Diotima tells Socrates that every human being is pregnant “in body and soul: and on reaching a certain age our nature yearns to beget.” The conjunction of man and woman is a begetting for both. It is a divine affair, this engendering and bringing to birth, an immortal element in the creature that is mortal. It is beauty that drives this yearning, this passion to beget. Beauty “presides over birth as Fate and Midwife; and when the pregnant approaches the beautiful it is endowed with grace and gladness, and the soul overflows in begetting and bringing forth.” It cohabits with the beautiful and gives birth.
Diotima remarks that the human soul, unlike the divine, is driven by desire to give birth, because it is mortal, because only by engendering another life does life continue — she suggests that animals feel this too. But to accomplish this, the mind must transcend its mere mortal vision of physical things to encounter beauty itself, pure, unalloyed, and infinitely productive; and not only this, but also what is good, radiant, and of infinite promise. This transcending of the mind is not a flight into abstraction, away from mere sense, from what we see and feel and touch, from all that is concrete. What she imagined to be the eternal form of beauty was rich and full and fulfilling, encompassing the fairest, the finest, and the noblest of things. No artist can be without this vision, which is beauty “existing by itself, in singleness of form, eternally itself,” for it is the fountain of all creativity, in art and much more.

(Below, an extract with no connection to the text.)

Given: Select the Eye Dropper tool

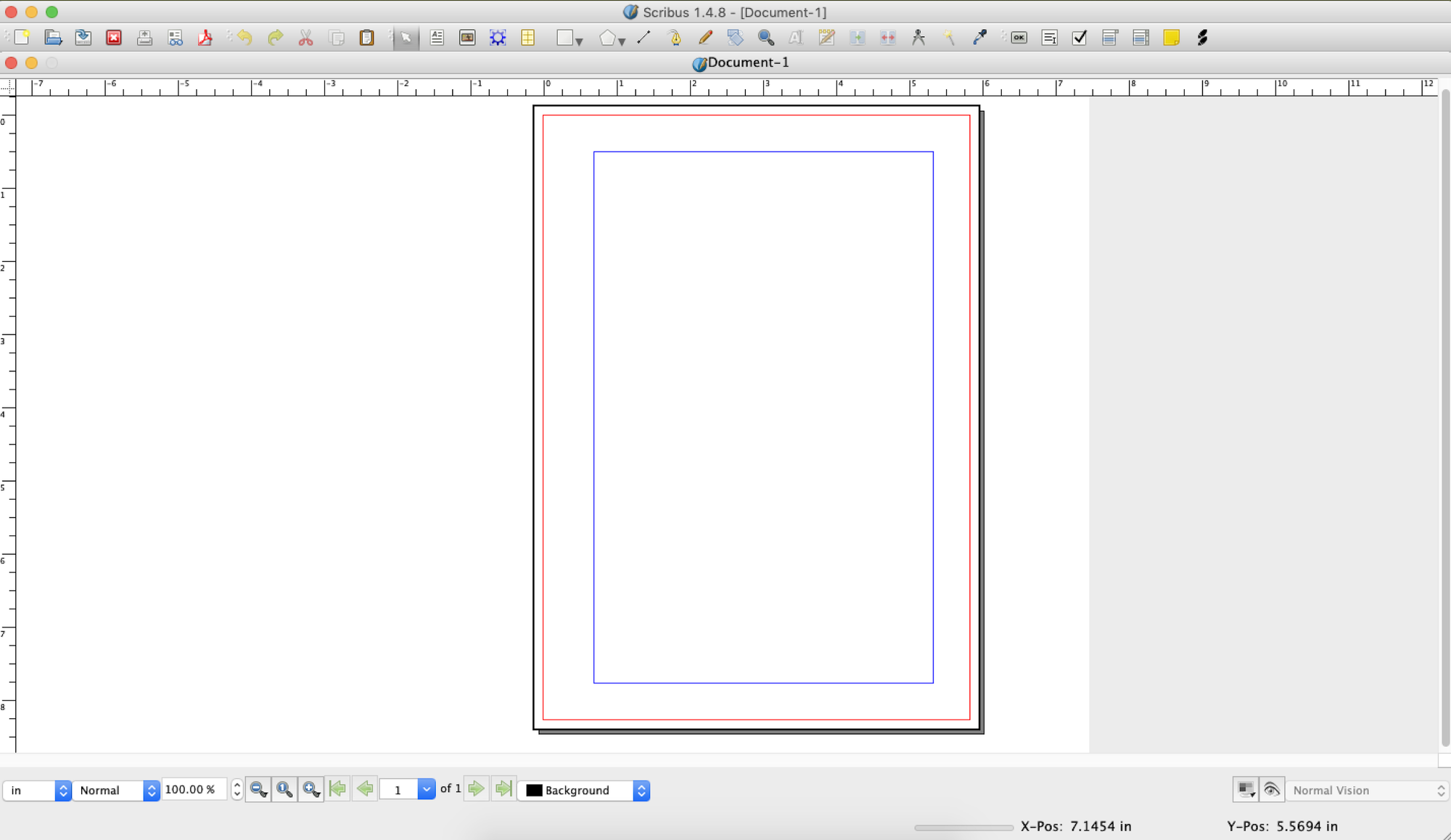Looking at the screenshot, I should (x=979, y=38).
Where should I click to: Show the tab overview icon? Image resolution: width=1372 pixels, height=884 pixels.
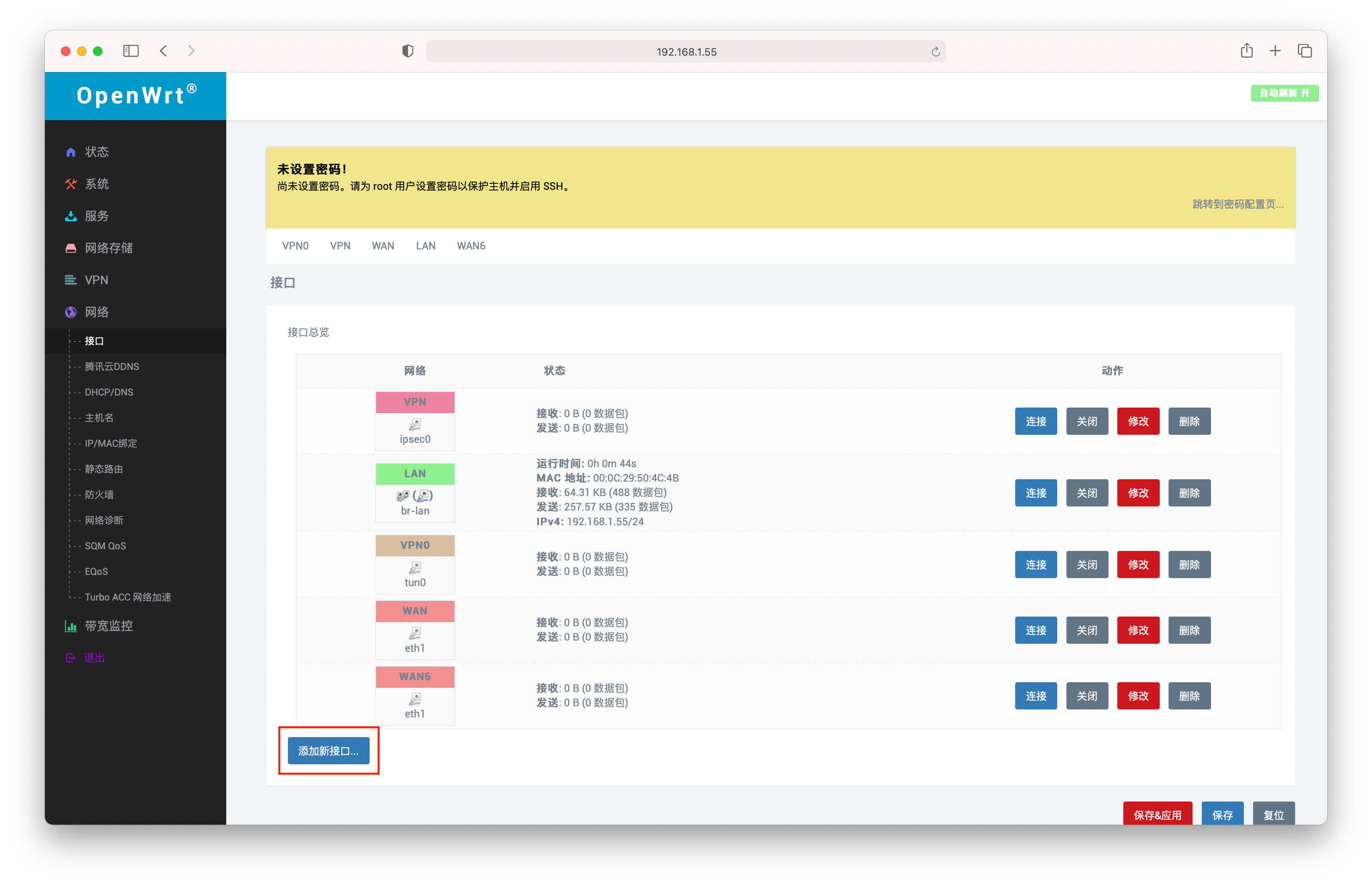click(x=1304, y=51)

Plato gives this idea of the beautiful and the good a novel political turn. Love is the desire to engender something that is not only beautiful to the senses, but also noble and good, which is elevating to the mind; something that will overcome the deficiencies and uncertainties of the human condition. And this is best exemplified in the creation of a civil society, and of the institutions of government, and its laws. This alone is sufficient to free us from the limitations and infirmities of our frail human nature.
Now a civil society flourishes only if its members are virtuous. Our worst deficiencies arise not from our mortality, but from our immorality, from meanness of spirit, selfishness, envy, willfulness, and willful ignorance. To overcome this, we must transcend ourselves, and it is only by this means we become truly social beings, ever engendering more noble laws, ever refining our institutions ensuring that are accommodating to all, and above all just. To be a citizen is to be a participant in an ongoing creation and celebration of life.
Postscript: Everyone should read Plato’s Symposium. It is very readable and there are many good translations of Plato’s Symposium. Consult your local bookseller.